Word and element locating data:
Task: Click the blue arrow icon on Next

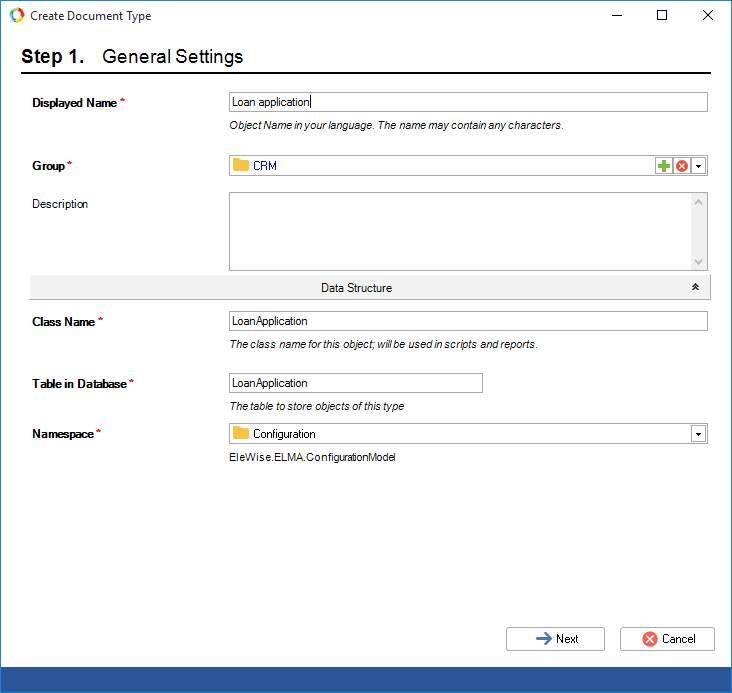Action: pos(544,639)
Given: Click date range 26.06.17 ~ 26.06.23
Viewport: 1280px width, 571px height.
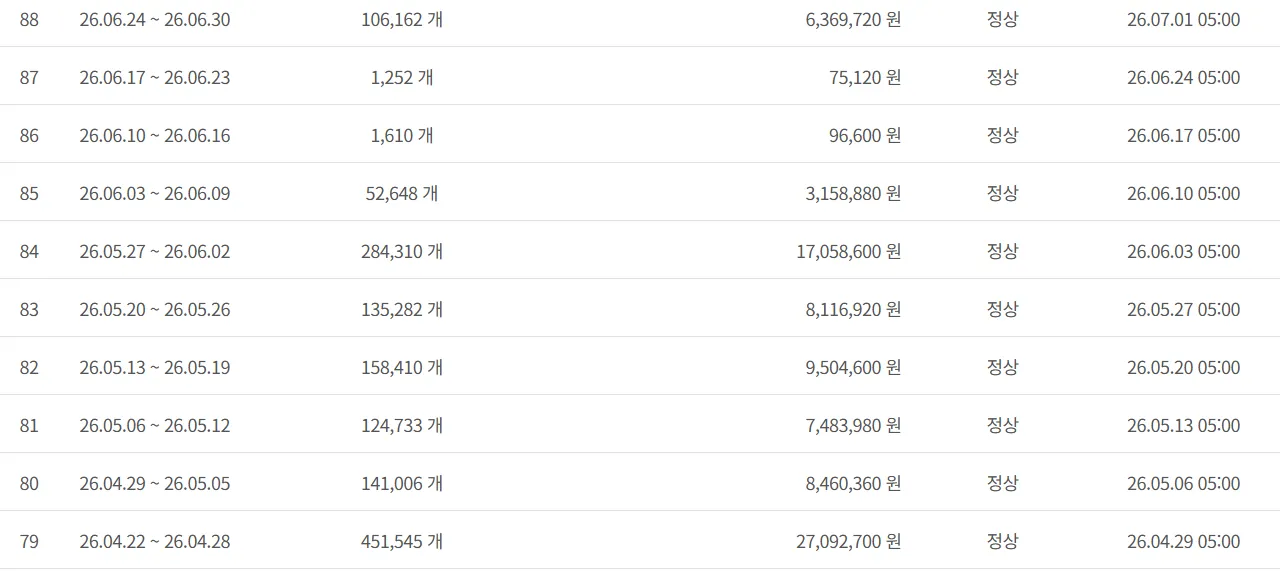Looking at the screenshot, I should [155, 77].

WORK INSTRUCTIONS: Quote every line of the listing word for word, leaving out the pictures.

FINAL ANSWER:
Task: Click the blue arrow icon on Next

Action: pos(544,639)
Given: Click date range 26.06.17 ~ 26.06.23
Viewport: 1280px width, 571px height.
Looking at the screenshot, I should [155, 77].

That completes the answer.